Exercise brief:
Locate the line that contains "Image resolution: width=1300" in the data that follows. Copy it and every subsequent line to the end, exactly, excluding pictures.

Working data:
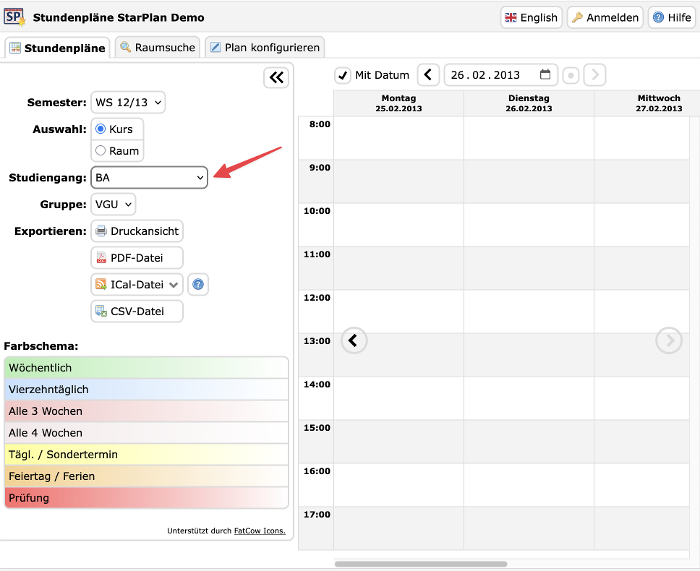Open the calendar picker icon in date field

pyautogui.click(x=545, y=75)
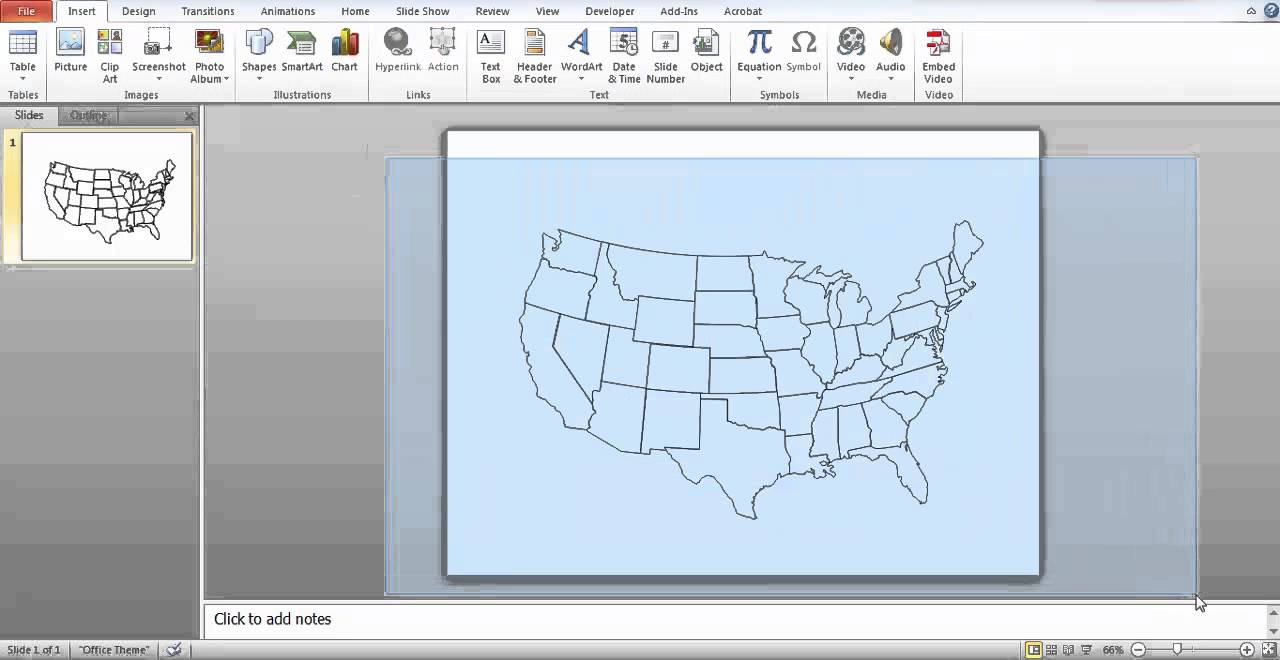
Task: Open the File menu button
Action: (26, 11)
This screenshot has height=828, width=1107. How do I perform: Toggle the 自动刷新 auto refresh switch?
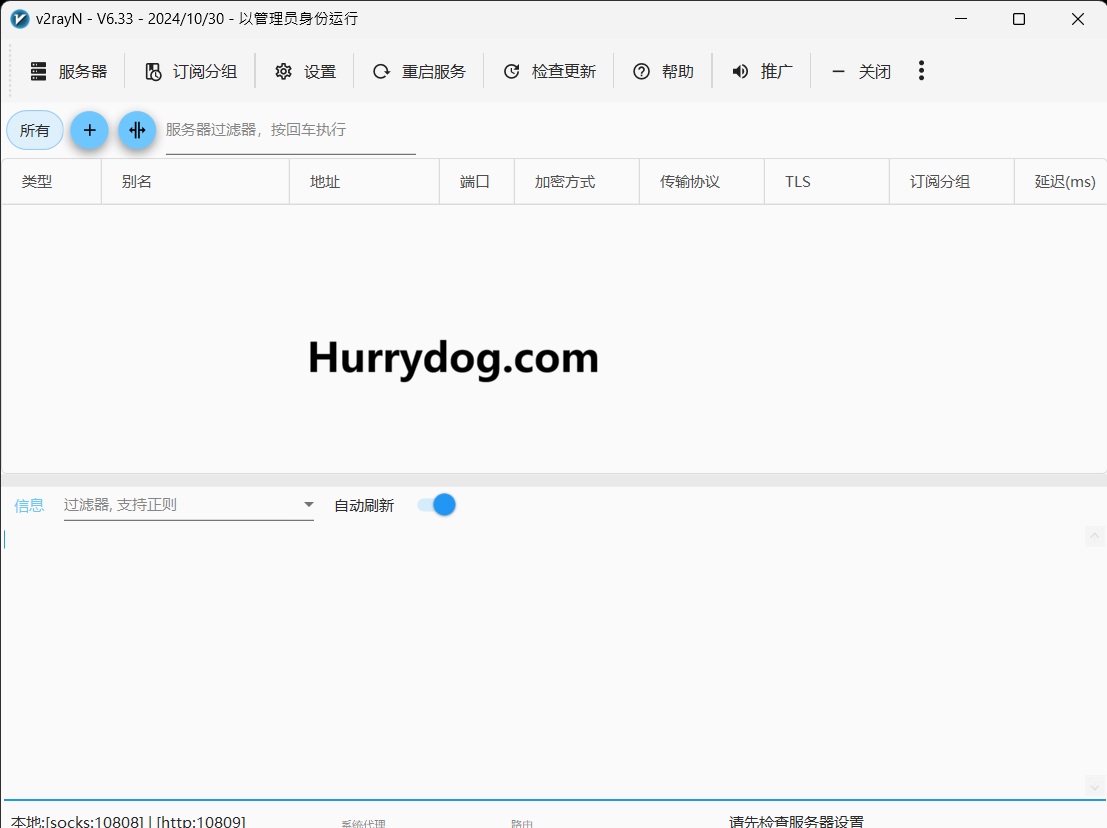437,505
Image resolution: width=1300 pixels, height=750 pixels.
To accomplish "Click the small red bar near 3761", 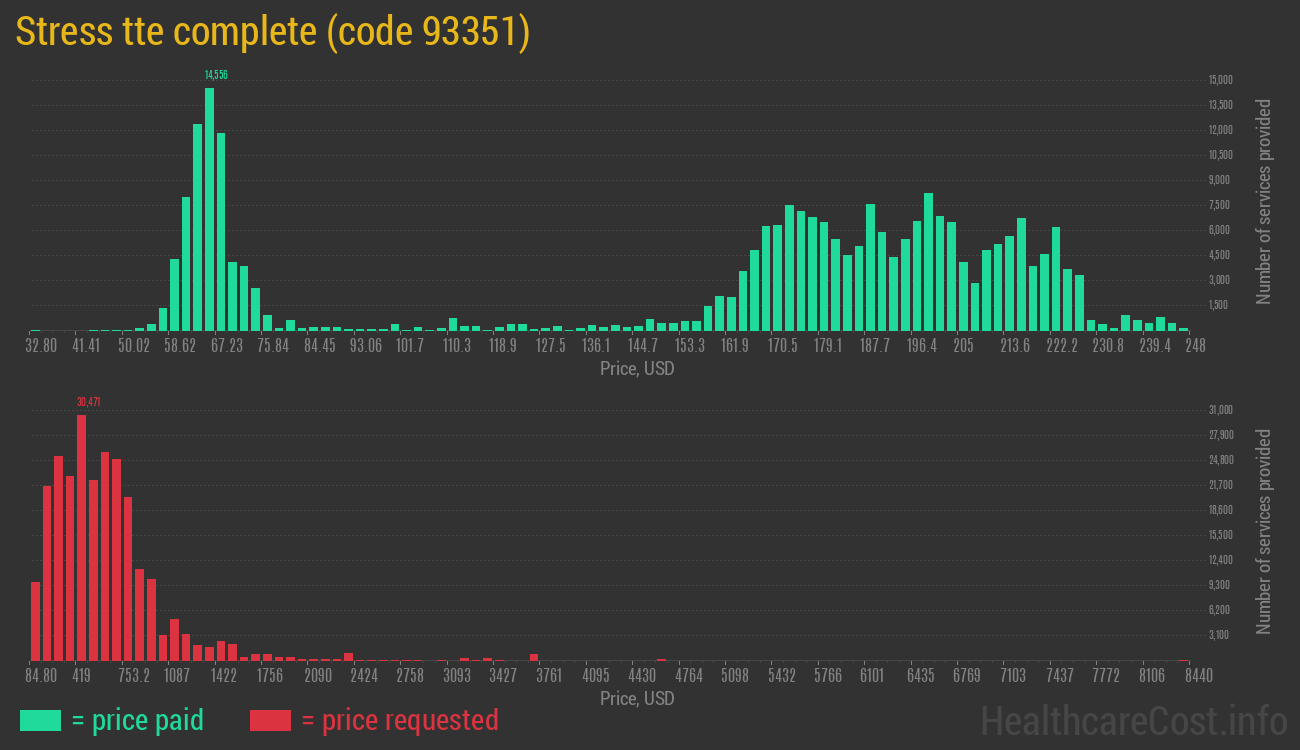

Exercise output:
Image resolution: width=1300 pixels, height=750 pixels.
To accomplish "Click the small red bar near 3761", 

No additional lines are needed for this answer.